═══ Texto fornecido
O teor da apelação se inicia por face da sentença que concedeu a segurança junto ao Mandado de Segurança proposto por empresa contribuinte, onde houve a concessão da segurança autorizando a impressão de documentos fiscais (AIDOF), os quais haviam sido negados pela autoridade coatora.
Em teor preliminar o Mandado de Segurança fora proposto em razão da expedição das notas ficarem condicionada à prestação de garantias relativas ao imposto vincendo (ICMS). Pois conforme aduz a legislação estadual sobre o ICMS, o Estado tem o direito e o dever de garantir a prevenção de toda e qualquer lesão ao erário. E que portanto não haveria ilegalidade no agir da autoridade administrativa, pois o procedimento é determinado pelo art. 26, II da LC 87/96. Tal norma permite que a fiscalização exija o pagamento do imposto, sempre que ocorrido o fato gerador, em cada operação realizada pelo contribuinte.
Aduzindo, ainda, que a empresa não fica, nestes termos, privada de exercer suas atividades comerciais, mas, que, as operações deverão ser realizadas com o manejo de notas fiscais avulsas, sacadas em cada momento de ocorrência da hipótese de incidência, com imediato pagamento do imposto.
O Des. Rel. Arno Welang, em julgamento ressaltou ser completamente insustentável, tal exigência da garantia condicionada para impressão de notas fiscais. O que conforme o relator atinge de forma incisiva o livre exercício da atividade licita, pois existem, sim, mecanismos próprios para que a Fazenda veja satisfeito seus créditos.
Para tanto fora negado seguimento ao Recurso de Apelação interposto pela Fazenda Estadual do RS.
══════
== Instruções ==
1) Indique se cada afirmação concorda com o texto sobre a apelação, respondendo sim ou não e citando literalmente as palavras do texto que decidem a questão: (a) o Mandado de Segurança foi proposto porque a expedição das notas ficou condicionada à prestação de garantias relativas ao ICMS; (b) o relator considerou sustentável a exigência da garantia para a impressão de notas fiscais; (c) o Recurso de Apelação interposto pela Fazenda Estadual do RS teve seguimento.
2) Reproduza sem alterações o trecho das linhas de dados que começa na primeira dessas linhas e termina na linha que contém "Title (184, 20)", incluindo as duas extremidades.
O texto sobre a apelação e as linhas que vêm depois dele são materiais independentes entre si.
═══ Dados de entrada
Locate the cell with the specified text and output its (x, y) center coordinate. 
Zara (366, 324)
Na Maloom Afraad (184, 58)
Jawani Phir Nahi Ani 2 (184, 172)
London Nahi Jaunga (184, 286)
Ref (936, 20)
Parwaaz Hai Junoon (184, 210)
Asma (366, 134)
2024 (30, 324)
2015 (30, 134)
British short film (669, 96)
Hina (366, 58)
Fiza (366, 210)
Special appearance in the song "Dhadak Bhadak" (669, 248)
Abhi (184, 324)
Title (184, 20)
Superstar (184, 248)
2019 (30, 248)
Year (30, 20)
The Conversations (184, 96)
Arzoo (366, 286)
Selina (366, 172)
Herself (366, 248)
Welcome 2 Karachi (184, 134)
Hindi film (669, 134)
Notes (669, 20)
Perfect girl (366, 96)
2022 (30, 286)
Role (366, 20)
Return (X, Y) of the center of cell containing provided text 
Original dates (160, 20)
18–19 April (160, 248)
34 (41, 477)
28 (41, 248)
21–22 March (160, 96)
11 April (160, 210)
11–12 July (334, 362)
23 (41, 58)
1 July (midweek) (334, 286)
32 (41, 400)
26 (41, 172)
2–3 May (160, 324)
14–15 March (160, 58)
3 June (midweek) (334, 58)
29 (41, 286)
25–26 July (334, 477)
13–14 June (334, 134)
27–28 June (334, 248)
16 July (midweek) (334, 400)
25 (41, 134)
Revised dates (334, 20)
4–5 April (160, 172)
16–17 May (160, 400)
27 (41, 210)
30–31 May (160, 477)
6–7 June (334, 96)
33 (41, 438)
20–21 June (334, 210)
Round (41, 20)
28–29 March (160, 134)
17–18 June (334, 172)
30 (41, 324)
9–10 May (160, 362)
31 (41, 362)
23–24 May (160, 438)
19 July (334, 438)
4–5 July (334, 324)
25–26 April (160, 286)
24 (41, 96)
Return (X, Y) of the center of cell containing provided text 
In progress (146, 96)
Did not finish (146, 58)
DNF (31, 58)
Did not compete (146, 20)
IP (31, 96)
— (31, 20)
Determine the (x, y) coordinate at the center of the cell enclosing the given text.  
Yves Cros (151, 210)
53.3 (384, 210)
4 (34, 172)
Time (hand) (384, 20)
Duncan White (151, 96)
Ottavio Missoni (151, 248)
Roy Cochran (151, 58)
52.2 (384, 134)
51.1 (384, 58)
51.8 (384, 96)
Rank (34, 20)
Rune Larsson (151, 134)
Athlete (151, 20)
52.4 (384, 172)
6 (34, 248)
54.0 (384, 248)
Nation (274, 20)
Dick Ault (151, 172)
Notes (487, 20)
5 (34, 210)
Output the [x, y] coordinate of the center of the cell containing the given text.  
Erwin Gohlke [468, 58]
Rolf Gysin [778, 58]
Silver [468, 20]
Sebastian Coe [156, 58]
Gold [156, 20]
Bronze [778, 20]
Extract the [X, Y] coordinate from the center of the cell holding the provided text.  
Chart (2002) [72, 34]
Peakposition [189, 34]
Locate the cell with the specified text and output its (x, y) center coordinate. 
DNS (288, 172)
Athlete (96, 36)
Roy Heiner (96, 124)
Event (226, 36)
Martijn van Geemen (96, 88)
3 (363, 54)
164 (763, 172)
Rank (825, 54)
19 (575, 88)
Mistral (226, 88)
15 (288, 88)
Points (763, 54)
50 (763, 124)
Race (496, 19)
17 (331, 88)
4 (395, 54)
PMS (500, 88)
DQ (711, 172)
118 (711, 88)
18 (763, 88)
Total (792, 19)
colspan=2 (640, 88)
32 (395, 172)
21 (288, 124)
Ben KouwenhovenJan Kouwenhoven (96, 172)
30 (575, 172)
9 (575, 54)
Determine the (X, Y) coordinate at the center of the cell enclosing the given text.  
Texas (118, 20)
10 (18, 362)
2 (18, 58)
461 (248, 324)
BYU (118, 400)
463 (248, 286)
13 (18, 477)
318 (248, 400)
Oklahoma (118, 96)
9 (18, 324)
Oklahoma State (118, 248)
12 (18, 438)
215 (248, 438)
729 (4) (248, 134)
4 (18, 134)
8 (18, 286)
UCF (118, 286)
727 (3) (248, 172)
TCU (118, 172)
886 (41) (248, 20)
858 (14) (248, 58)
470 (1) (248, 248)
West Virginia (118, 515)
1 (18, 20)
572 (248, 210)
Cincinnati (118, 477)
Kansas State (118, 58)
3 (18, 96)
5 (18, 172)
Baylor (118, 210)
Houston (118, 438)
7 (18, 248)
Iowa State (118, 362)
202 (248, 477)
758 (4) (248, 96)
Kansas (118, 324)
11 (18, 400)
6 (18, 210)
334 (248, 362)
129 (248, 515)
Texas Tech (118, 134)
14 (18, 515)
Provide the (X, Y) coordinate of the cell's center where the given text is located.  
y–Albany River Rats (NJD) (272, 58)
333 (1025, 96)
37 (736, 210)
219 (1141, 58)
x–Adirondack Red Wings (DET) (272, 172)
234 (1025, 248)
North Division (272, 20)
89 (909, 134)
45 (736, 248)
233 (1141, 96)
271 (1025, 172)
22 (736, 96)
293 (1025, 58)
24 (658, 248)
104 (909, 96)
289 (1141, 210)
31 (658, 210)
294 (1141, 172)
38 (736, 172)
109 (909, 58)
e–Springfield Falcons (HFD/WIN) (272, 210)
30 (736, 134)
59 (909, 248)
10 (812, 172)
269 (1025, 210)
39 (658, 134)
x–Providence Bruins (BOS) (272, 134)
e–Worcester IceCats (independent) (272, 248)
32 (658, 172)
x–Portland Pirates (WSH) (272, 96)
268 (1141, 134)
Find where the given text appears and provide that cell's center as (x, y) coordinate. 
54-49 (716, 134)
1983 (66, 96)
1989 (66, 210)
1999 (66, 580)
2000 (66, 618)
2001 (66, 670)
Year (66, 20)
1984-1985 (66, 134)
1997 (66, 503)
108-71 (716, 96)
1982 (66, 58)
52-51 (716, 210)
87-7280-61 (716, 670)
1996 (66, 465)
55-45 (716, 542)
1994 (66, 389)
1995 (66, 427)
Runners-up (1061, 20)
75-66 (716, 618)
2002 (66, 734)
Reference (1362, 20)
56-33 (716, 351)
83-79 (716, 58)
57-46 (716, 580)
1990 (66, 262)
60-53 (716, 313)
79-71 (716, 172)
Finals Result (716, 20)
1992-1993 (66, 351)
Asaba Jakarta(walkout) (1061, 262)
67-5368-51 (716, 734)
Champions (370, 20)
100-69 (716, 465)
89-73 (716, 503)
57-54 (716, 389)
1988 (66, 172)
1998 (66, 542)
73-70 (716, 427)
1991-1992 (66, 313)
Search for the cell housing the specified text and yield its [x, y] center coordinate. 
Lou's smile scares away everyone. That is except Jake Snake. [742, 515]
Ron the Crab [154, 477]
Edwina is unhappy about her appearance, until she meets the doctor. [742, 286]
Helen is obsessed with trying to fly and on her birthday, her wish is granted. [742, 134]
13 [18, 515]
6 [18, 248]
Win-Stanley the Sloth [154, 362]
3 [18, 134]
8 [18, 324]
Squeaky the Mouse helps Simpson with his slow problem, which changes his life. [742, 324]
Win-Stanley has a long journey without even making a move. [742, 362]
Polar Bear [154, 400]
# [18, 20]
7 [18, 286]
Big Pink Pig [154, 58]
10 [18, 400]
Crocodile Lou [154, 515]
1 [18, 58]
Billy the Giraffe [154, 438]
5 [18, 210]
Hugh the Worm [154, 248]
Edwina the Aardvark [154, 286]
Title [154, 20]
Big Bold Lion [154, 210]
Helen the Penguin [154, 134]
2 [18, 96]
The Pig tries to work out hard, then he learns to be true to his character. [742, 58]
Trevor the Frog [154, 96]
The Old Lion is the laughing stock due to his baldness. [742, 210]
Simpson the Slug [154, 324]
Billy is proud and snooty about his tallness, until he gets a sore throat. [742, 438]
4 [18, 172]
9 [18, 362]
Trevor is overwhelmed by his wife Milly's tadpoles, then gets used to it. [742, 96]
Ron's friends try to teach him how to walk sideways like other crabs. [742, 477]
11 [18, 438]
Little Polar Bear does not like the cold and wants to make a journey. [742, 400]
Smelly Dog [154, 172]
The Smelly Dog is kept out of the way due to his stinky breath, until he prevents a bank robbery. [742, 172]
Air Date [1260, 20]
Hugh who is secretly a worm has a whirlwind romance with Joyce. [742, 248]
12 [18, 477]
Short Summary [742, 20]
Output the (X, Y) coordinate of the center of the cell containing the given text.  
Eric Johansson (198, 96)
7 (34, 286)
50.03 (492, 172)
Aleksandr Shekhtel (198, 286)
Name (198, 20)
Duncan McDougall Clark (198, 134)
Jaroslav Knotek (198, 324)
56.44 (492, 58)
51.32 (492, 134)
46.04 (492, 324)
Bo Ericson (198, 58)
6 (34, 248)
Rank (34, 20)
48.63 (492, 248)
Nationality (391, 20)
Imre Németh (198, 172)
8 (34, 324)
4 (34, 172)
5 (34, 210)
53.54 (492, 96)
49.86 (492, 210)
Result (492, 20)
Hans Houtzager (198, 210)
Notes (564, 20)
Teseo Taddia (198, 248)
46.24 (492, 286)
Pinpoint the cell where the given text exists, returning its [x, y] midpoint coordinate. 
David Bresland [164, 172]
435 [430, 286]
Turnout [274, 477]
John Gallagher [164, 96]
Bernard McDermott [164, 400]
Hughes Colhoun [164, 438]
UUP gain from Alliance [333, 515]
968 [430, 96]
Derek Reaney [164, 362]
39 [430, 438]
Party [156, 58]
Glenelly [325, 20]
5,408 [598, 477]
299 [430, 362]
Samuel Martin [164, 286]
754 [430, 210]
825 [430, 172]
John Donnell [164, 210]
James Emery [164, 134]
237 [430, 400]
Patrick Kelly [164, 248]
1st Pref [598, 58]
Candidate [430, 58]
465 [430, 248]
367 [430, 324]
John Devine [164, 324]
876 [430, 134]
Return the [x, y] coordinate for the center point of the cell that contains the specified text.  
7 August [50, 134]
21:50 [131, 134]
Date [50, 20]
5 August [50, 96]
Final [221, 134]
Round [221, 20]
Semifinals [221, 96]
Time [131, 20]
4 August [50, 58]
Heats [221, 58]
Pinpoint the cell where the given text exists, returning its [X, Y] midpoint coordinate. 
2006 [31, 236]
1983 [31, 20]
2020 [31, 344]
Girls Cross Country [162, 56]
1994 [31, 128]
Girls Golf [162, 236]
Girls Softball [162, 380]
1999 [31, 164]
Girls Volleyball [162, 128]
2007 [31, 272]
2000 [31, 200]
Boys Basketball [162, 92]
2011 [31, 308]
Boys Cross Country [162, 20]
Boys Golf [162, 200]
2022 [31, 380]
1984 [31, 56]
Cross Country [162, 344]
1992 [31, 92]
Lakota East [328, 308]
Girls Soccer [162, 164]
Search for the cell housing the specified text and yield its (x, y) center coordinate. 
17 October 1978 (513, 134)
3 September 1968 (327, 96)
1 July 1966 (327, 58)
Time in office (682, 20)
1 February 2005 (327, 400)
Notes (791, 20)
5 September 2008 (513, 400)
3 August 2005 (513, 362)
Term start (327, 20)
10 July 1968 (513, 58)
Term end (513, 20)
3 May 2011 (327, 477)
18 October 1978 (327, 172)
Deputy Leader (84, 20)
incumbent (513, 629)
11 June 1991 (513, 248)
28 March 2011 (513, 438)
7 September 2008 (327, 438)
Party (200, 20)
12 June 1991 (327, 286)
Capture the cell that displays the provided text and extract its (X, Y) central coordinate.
══════
== Exercício resolvido ==
1)
(a) Sim: "o Mandado de Segurança fora proposto em razão da expedição das notas ficarem condicionada à prestação de garantias relativas ao imposto vincendo (ICMS)".
(b) Não: "ressaltou ser completamente insustentável, tal exigência da garantia condicionada para impressão de notas fiscais".
(c) Não: "fora negado seguimento ao Recurso de Apelação interposto pela Fazenda Estadual do RS".

2)
Locate the cell with the specified text and output its (x, y) center coordinate. 
Zara (366, 324)
Na Maloom Afraad (184, 58)
Jawani Phir Nahi Ani 2 (184, 172)
London Nahi Jaunga (184, 286)
Ref (936, 20)
Parwaaz Hai Junoon (184, 210)
Asma (366, 134)
2024 (30, 324)
2015 (30, 134)
British short film (669, 96)
Hina (366, 58)
Fiza (366, 210)
Special appearance in the song "Dhadak Bhadak" (669, 248)
Abhi (184, 324)
Title (184, 20)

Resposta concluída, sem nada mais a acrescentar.